*** Extracted information ***

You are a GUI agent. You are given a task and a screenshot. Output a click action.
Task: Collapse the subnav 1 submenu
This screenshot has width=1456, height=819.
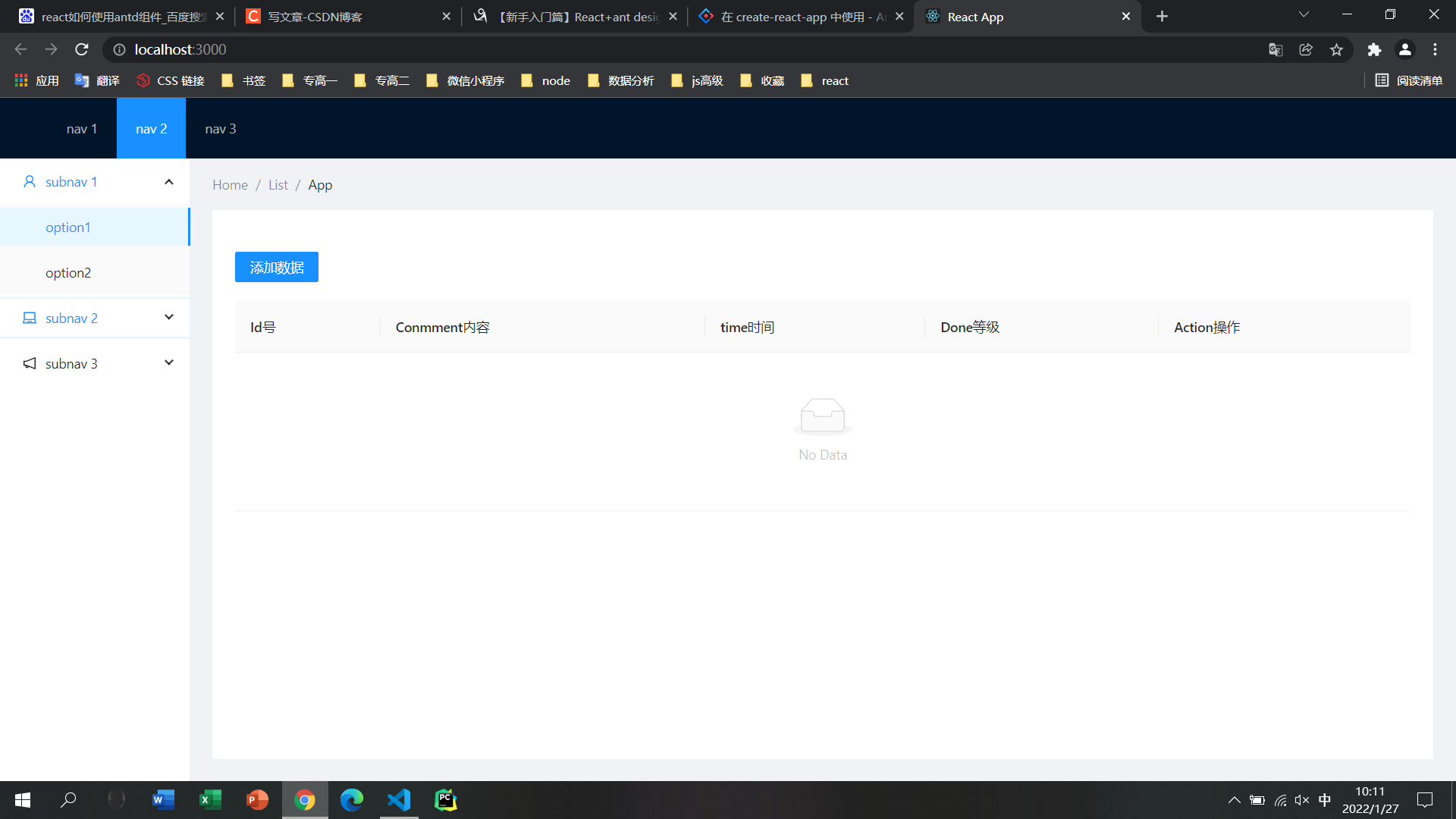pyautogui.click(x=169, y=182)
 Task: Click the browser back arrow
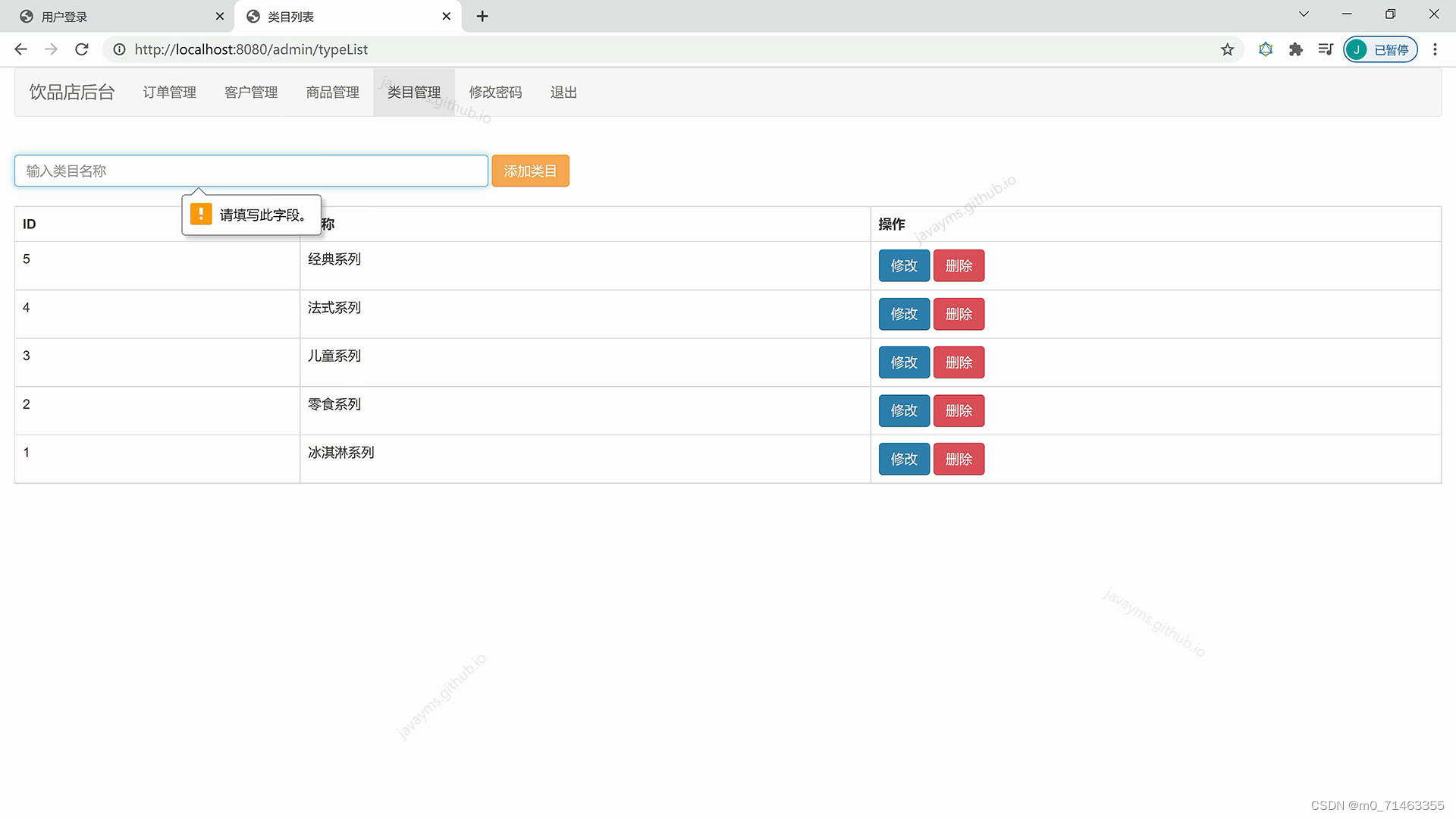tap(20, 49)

*** End of Extracted information ***

The expected output is an exact retyping of the lines from the line with "This screenshot has width=1456, height=819." through the last line of the data, with both ends kept and the pictures dropped.

Reply
This screenshot has width=1456, height=819.
pyautogui.click(x=169, y=182)
 Task: Click the browser back arrow
tap(20, 49)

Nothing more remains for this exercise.